After finding "Screen dimensions: 311x262" in a line below, print that line and the rest of the lines exactly, leaving out all pictures.

[Input data]:
- - - -

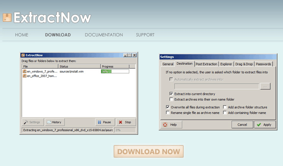The width and height of the screenshot is (283, 166).
Task: Click the ExtractNow box logo icon
Action: click(x=7, y=17)
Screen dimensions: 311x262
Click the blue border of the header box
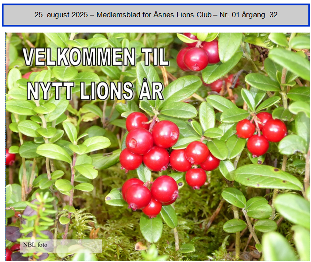pyautogui.click(x=155, y=5)

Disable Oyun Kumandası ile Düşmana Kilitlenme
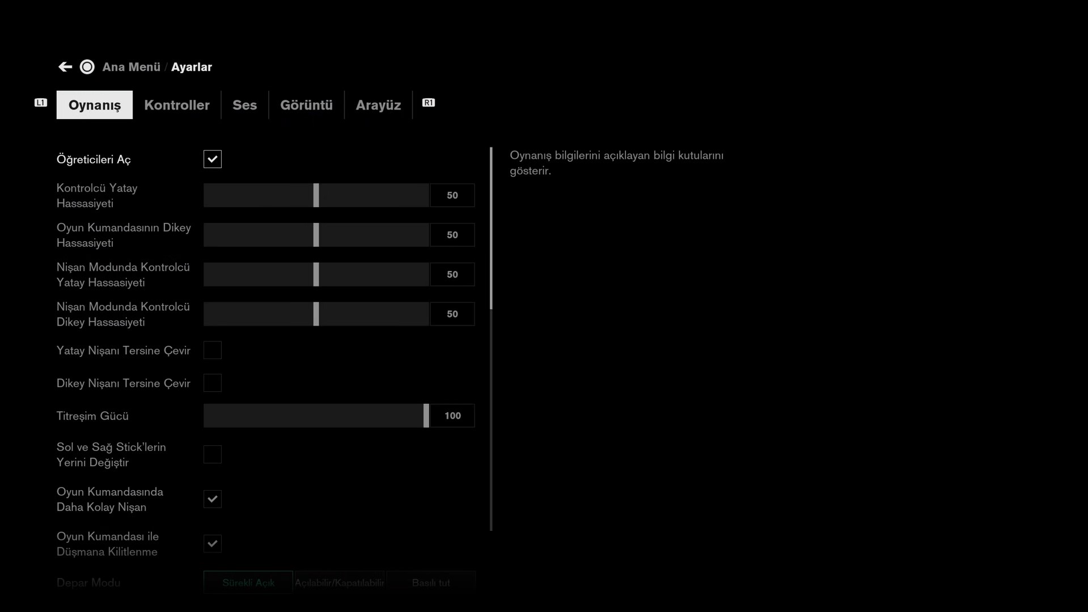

- - - -

[Task result]:
Screen dimensions: 311x262
Click the blue border of the header box
pyautogui.click(x=155, y=5)

Disable Oyun Kumandası ile Düşmana Kilitlenme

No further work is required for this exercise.